§ Records:
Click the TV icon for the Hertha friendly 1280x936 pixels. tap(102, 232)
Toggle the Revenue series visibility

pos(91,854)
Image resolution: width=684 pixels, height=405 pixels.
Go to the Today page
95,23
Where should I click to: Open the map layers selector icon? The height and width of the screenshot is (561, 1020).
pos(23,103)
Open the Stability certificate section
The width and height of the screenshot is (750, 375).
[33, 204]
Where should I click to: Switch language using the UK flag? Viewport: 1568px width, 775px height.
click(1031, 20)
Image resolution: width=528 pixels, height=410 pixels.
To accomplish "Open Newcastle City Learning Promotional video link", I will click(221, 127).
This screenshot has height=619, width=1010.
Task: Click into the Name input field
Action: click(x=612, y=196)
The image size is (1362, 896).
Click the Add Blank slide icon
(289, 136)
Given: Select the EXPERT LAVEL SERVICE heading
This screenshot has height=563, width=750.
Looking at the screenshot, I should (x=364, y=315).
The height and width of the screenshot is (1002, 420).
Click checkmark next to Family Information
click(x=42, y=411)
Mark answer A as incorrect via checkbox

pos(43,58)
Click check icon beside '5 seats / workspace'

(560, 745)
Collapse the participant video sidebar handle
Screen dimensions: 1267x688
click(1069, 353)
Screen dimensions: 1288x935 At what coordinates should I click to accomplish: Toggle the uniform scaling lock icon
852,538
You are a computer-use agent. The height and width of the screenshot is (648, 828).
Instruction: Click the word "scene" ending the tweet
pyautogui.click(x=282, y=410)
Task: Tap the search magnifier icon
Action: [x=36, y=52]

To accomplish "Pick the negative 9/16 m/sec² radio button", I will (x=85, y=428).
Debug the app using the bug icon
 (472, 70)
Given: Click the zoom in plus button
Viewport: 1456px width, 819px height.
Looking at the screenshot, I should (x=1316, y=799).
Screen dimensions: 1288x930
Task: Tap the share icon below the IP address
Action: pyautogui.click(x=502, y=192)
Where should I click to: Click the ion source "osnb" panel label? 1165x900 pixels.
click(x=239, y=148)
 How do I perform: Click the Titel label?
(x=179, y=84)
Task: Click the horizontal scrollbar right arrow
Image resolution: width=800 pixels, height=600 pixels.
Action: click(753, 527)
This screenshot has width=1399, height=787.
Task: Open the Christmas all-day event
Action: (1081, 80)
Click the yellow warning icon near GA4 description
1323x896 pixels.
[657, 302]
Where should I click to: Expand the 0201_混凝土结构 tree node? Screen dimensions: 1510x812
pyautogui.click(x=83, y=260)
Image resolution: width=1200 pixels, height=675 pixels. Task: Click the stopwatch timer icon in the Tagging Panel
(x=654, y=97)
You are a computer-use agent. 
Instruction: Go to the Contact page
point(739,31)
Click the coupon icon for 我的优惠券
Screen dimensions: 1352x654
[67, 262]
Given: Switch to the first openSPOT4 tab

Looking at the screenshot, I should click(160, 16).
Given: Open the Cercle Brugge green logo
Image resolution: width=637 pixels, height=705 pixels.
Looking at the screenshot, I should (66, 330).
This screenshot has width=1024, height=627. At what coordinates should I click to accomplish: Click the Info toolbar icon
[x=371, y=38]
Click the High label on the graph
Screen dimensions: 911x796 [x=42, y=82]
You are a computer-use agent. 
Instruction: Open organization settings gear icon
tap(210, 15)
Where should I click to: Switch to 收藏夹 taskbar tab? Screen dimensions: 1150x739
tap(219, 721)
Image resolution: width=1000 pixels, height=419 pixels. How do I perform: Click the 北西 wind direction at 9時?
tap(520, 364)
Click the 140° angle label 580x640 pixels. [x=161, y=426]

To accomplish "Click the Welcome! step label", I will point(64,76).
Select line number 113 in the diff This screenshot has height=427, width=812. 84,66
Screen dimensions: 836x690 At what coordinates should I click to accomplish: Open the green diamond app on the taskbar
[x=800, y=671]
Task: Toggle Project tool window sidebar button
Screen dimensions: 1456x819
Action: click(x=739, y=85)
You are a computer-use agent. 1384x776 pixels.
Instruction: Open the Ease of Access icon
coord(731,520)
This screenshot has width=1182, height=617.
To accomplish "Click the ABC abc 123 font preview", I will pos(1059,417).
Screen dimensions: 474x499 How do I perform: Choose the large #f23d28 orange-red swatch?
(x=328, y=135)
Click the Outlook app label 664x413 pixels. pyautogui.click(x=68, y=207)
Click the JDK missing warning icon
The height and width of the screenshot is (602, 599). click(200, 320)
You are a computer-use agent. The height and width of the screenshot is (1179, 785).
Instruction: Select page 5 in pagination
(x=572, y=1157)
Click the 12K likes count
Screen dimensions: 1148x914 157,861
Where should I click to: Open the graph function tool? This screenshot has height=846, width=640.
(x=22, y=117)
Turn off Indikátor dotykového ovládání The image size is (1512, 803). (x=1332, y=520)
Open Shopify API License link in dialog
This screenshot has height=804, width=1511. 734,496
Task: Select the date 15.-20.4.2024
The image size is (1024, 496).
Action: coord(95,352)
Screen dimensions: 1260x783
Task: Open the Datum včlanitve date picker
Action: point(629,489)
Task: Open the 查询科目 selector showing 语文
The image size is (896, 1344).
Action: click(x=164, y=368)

§ Work to complete:
Transcribe every line of the material above word for word, keeping the original line order and spacing.

§ Answer to the task:
Click the TV icon for the Hertha friendly 1280x936 pixels. tap(102, 232)
Toggle the Revenue series visibility

pos(91,854)
Image resolution: width=684 pixels, height=405 pixels.
Go to the Today page
95,23
Where should I click to: Open the map layers selector icon? The height and width of the screenshot is (561, 1020).
pos(23,103)
Open the Stability certificate section
The width and height of the screenshot is (750, 375).
[33, 204]
Where should I click to: Switch language using the UK flag? Viewport: 1568px width, 775px height.
click(1031, 20)
Image resolution: width=528 pixels, height=410 pixels.
To accomplish "Open Newcastle City Learning Promotional video link", I will click(221, 127).
This screenshot has height=619, width=1010.
Task: Click into the Name input field
Action: click(x=612, y=196)
The image size is (1362, 896).
Click the Add Blank slide icon
(289, 136)
Given: Select the EXPERT LAVEL SERVICE heading
This screenshot has height=563, width=750.
Looking at the screenshot, I should (x=364, y=315).
The height and width of the screenshot is (1002, 420).
Click checkmark next to Family Information
click(x=42, y=411)
Mark answer A as incorrect via checkbox

pos(43,58)
Click check icon beside '5 seats / workspace'

(560, 745)
Collapse the participant video sidebar handle
Screen dimensions: 1267x688
click(1069, 353)
Screen dimensions: 1288x935 At what coordinates should I click to accomplish: Toggle the uniform scaling lock icon
852,538
You are a computer-use agent. The height and width of the screenshot is (648, 828).
Instruction: Click the word "scene" ending the tweet
pyautogui.click(x=282, y=410)
Task: Tap the search magnifier icon
Action: [x=36, y=52]

To accomplish "Pick the negative 9/16 m/sec² radio button", I will (x=85, y=428).
Debug the app using the bug icon
 (472, 70)
Given: Click the zoom in plus button
Viewport: 1456px width, 819px height.
Looking at the screenshot, I should (x=1316, y=799).
Screen dimensions: 1288x930
Task: Tap the share icon below the IP address
Action: pyautogui.click(x=502, y=192)
Where should I click to: Click the ion source "osnb" panel label? 1165x900 pixels.
click(x=239, y=148)
 How do I perform: Click the Titel label?
(x=179, y=84)
Task: Click the horizontal scrollbar right arrow
Image resolution: width=800 pixels, height=600 pixels.
Action: click(753, 527)
This screenshot has width=1399, height=787.
Task: Open the Christmas all-day event
Action: (1081, 80)
Click the yellow warning icon near GA4 description
1323x896 pixels.
[657, 302]
Where should I click to: Expand the 0201_混凝土结构 tree node? Screen dimensions: 1510x812
pyautogui.click(x=83, y=260)
Image resolution: width=1200 pixels, height=675 pixels. Task: Click the stopwatch timer icon in the Tagging Panel
(x=654, y=97)
You are a computer-use agent. 
Instruction: Go to the Contact page
point(739,31)
Click the coupon icon for 我的优惠券
Screen dimensions: 1352x654
[67, 262]
Given: Switch to the first openSPOT4 tab

Looking at the screenshot, I should click(160, 16).
Given: Open the Cercle Brugge green logo
Image resolution: width=637 pixels, height=705 pixels.
Looking at the screenshot, I should (66, 330).
This screenshot has width=1024, height=627. At what coordinates should I click to accomplish: Click the Info toolbar icon
[x=371, y=38]
Click the High label on the graph
Screen dimensions: 911x796 [x=42, y=82]
You are a computer-use agent. 
Instruction: Open organization settings gear icon
tap(210, 15)
Where should I click to: Switch to 收藏夹 taskbar tab? Screen dimensions: 1150x739
tap(219, 721)
Image resolution: width=1000 pixels, height=419 pixels. How do I perform: Click the 北西 wind direction at 9時?
tap(520, 364)
Click the 140° angle label 580x640 pixels. [x=161, y=426]

To accomplish "Click the Welcome! step label", I will point(64,76).
Select line number 113 in the diff This screenshot has height=427, width=812. 84,66
Screen dimensions: 836x690 At what coordinates should I click to accomplish: Open the green diamond app on the taskbar
[x=800, y=671]
Task: Toggle Project tool window sidebar button
Screen dimensions: 1456x819
Action: click(x=739, y=85)
You are a computer-use agent. 1384x776 pixels.
Instruction: Open the Ease of Access icon
coord(731,520)
This screenshot has width=1182, height=617.
To accomplish "Click the ABC abc 123 font preview", I will pos(1059,417).
Screen dimensions: 474x499 How do I perform: Choose the large #f23d28 orange-red swatch?
(x=328, y=135)
Click the Outlook app label 664x413 pixels. pyautogui.click(x=68, y=207)
Click the JDK missing warning icon
The height and width of the screenshot is (602, 599). click(200, 320)
You are a computer-use agent. The height and width of the screenshot is (1179, 785).
Instruction: Select page 5 in pagination
(x=572, y=1157)
Click the 12K likes count
Screen dimensions: 1148x914 157,861
Where should I click to: Open the graph function tool? This screenshot has height=846, width=640.
(x=22, y=117)
Turn off Indikátor dotykového ovládání The image size is (1512, 803). (x=1332, y=520)
Open Shopify API License link in dialog
This screenshot has height=804, width=1511. 734,496
Task: Select the date 15.-20.4.2024
The image size is (1024, 496).
Action: coord(95,352)
Screen dimensions: 1260x783
Task: Open the Datum včlanitve date picker
Action: point(629,489)
Task: Open the 查询科目 selector showing 语文
The image size is (896, 1344).
Action: click(x=164, y=368)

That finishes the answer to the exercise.